# [Task details]
Taking each line of the material below in turn, count those containing the string "agent". Provide the number alone.

# [Material shown]
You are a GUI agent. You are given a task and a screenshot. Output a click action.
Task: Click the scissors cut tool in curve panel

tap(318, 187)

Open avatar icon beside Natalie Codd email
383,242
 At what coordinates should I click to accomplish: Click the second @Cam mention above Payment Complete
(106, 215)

==

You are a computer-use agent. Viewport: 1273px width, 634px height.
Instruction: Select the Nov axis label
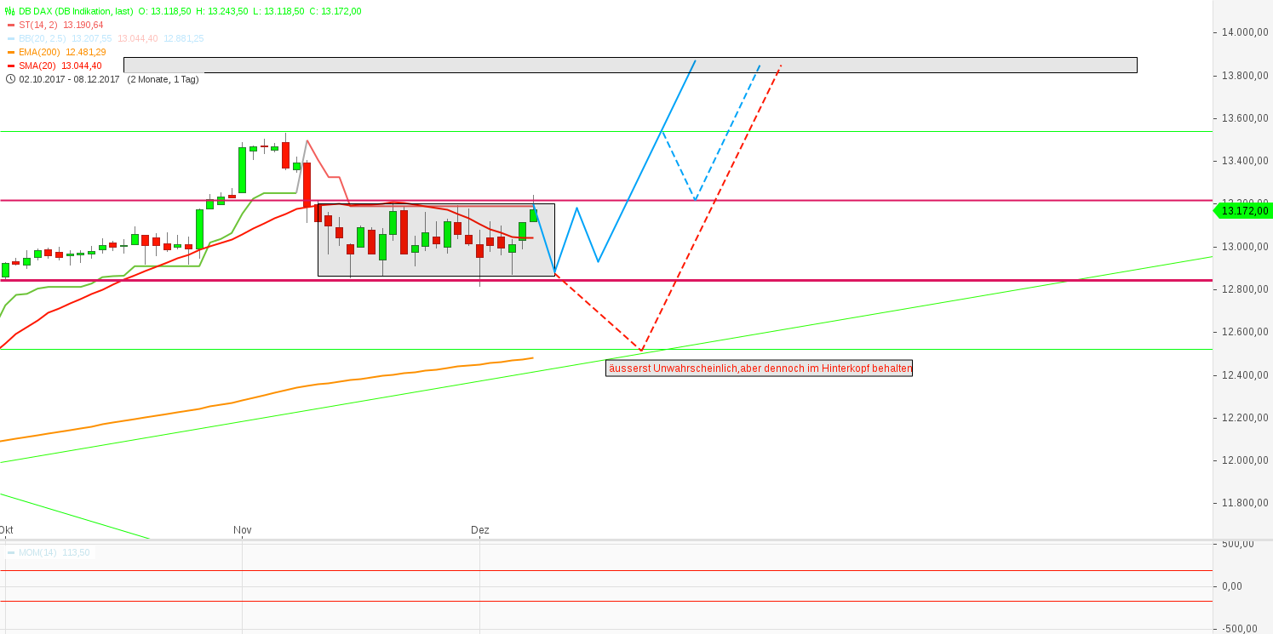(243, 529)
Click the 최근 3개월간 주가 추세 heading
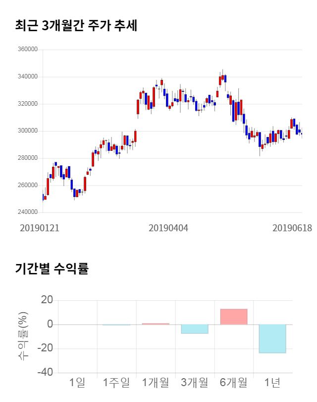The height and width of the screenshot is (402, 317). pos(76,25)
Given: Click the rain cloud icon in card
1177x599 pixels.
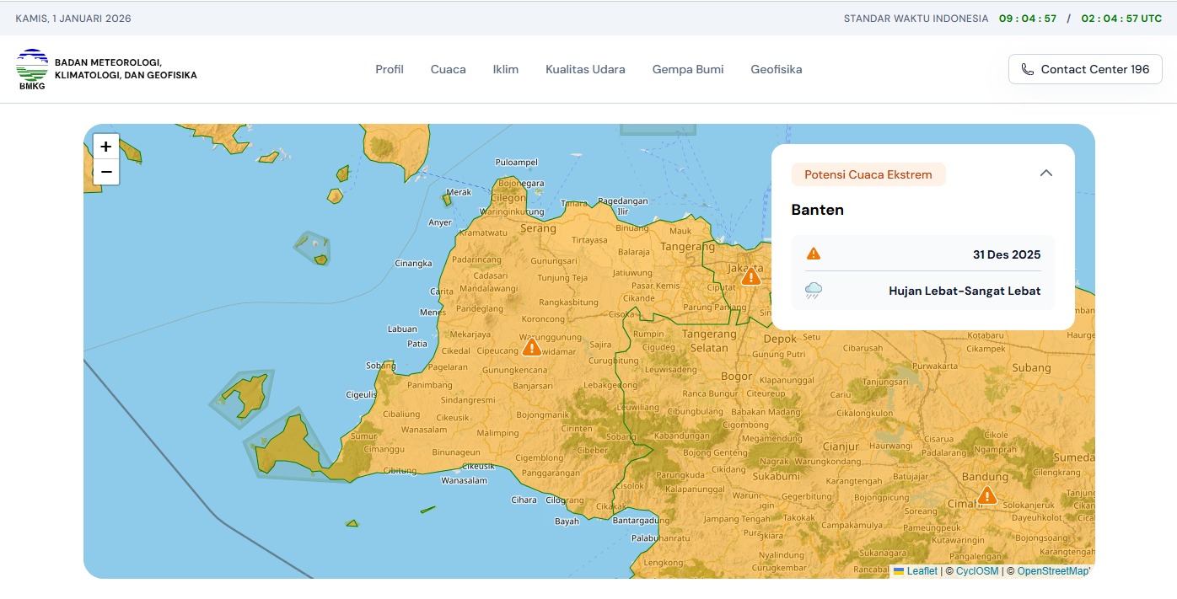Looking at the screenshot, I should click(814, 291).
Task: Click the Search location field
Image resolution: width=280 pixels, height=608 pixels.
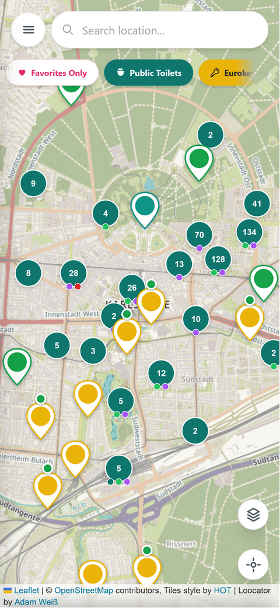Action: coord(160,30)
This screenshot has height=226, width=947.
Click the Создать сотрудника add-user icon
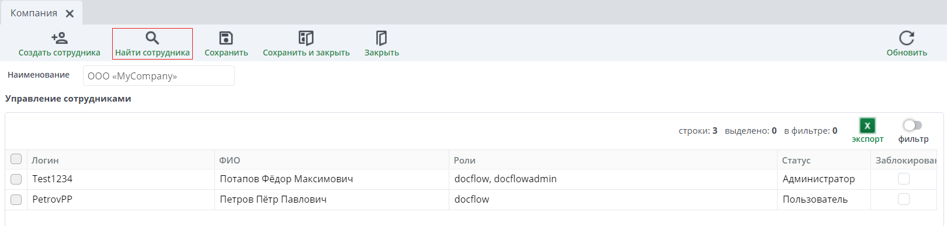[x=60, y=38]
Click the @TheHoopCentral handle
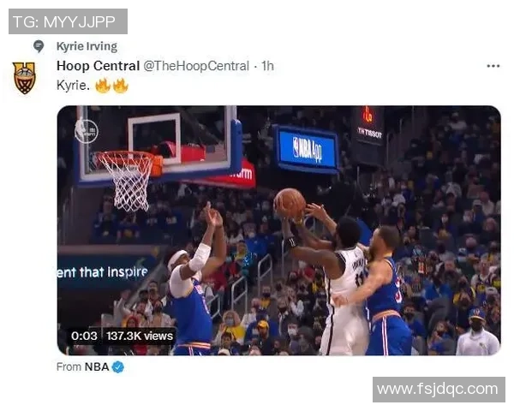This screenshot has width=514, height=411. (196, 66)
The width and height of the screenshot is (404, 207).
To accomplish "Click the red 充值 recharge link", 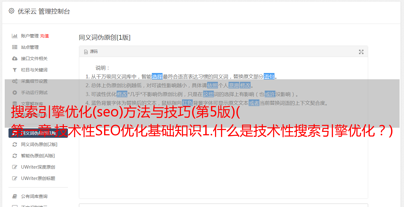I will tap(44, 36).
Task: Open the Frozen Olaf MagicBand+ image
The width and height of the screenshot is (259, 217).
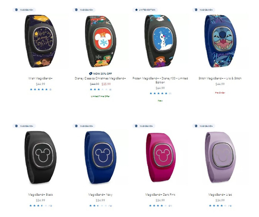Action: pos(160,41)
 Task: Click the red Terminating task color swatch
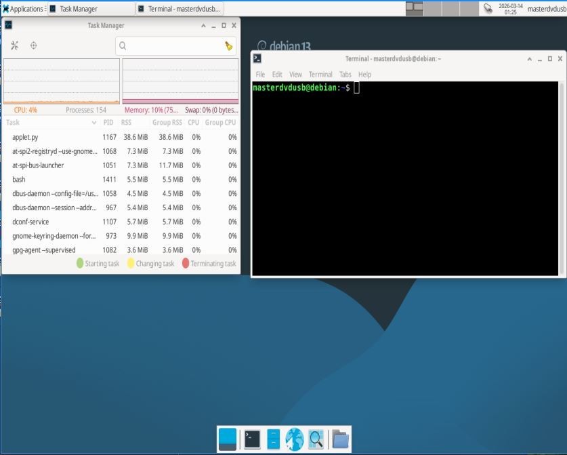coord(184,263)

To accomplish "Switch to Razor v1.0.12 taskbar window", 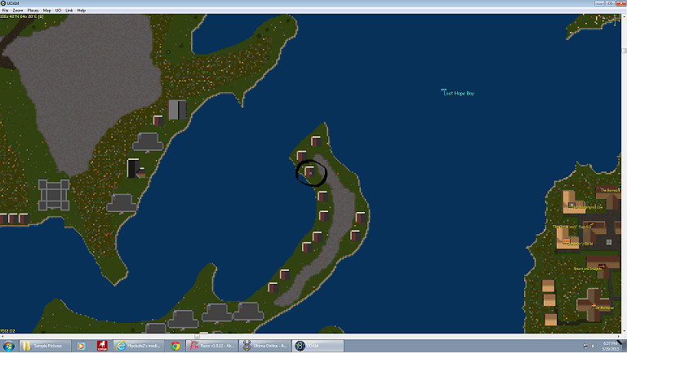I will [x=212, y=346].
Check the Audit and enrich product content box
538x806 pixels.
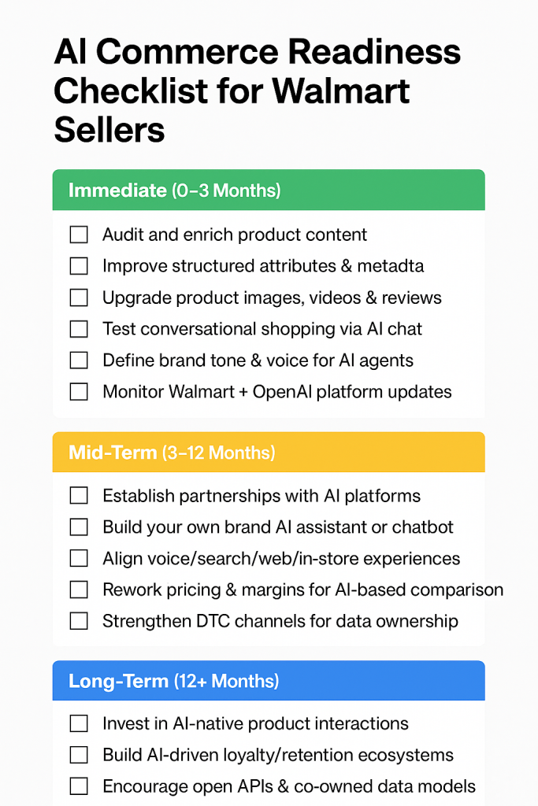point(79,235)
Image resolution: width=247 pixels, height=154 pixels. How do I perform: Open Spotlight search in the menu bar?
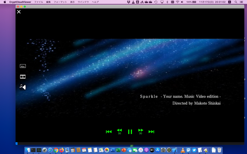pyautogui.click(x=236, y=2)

# [Exercise solution]
2